Cette spécificité pose un problème majeur en cas d’opération de restructuration ou de cession. Comment valoriser un actif qui ne figure pas au bilan, dont la création n’est pas traçable comptablement, et dont l’existence juridique n’est attestée par aucun titre de propriété intellectuelle enregistré ? La réponse fiscale dépendra ici de la qualité de la documentation produite par l’entreprise : fiches de conception, feuilles de route de développement, preuves de tests, ventilation analytique des coûts, captations de performances.

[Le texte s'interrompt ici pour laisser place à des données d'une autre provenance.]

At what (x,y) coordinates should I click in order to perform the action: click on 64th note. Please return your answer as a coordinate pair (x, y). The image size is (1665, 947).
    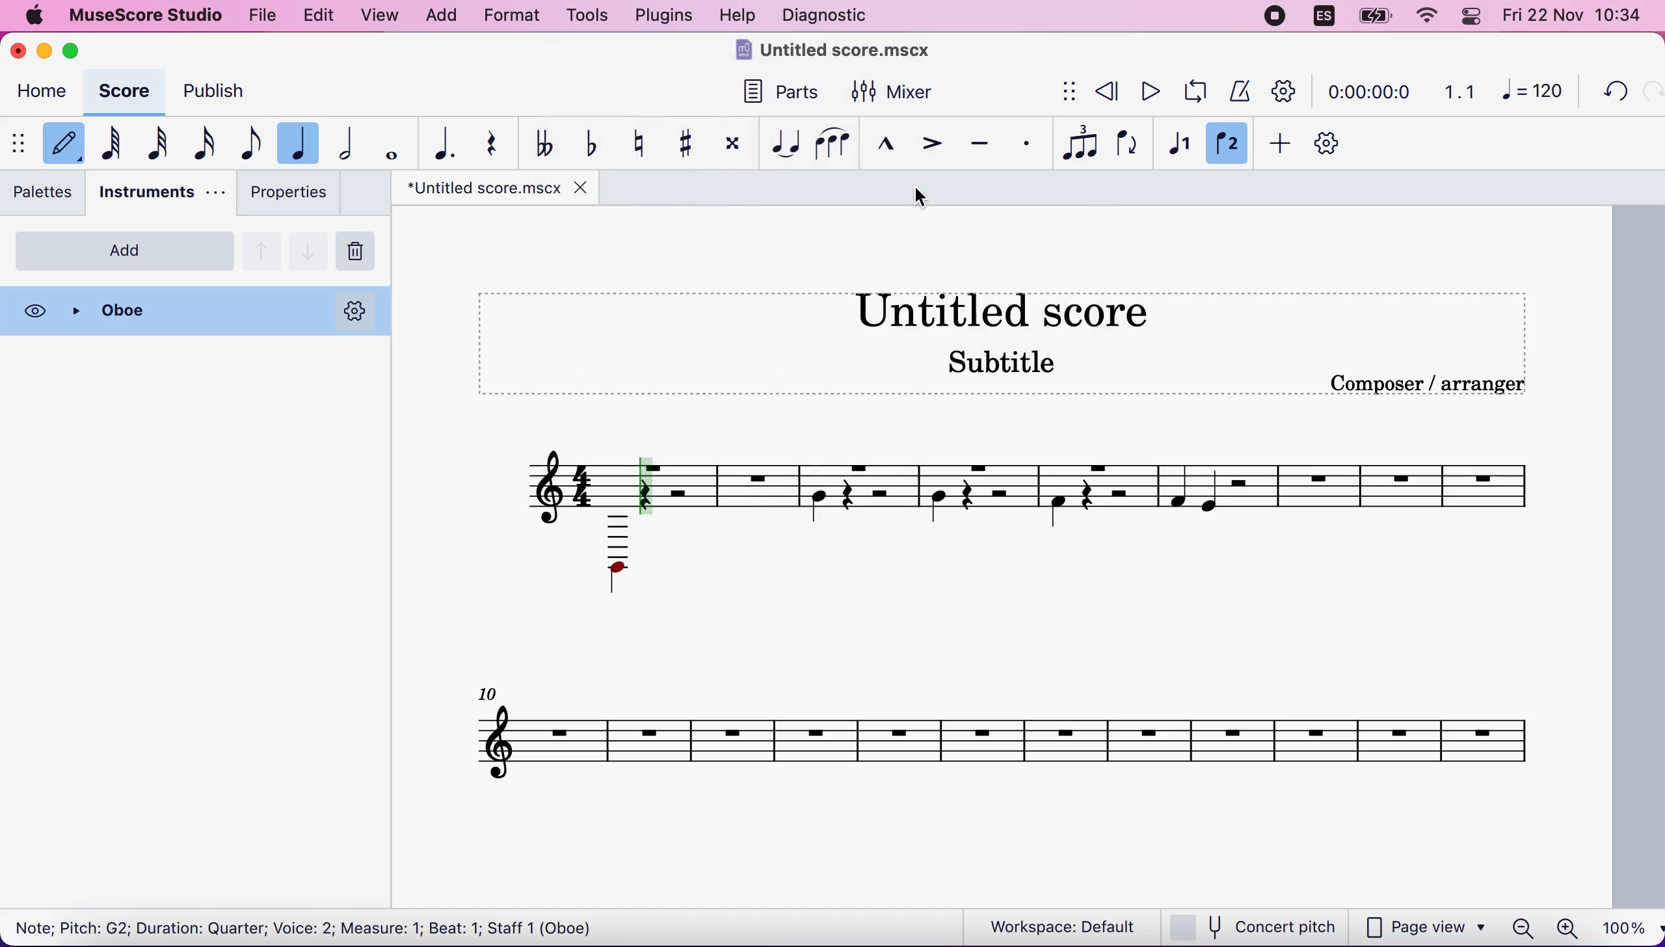
    Looking at the image, I should click on (118, 141).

En l’absence d’éléments probants permettant d’établir la réalité, la consistance et la valeur économique de l’intelligence artificielle concernée, l’administration fiscale est parfaitement fondée à rejeter la valorisation déclarée, à procéder à une réintégration de la valeur estimée de l’actif en cas de sous-évaluation manifeste lors d’une opération patrimoniale, voire, dans les cas les plus sensibles, à remettre en cause le régime fiscal applicable à ladite opération – notamment en contestant l’éligibilité au régime de faveur prévu en matière d’apports partiels d’actif ou de fusions placées sous le bénéfice de l’article 210 A du Code général des impôts.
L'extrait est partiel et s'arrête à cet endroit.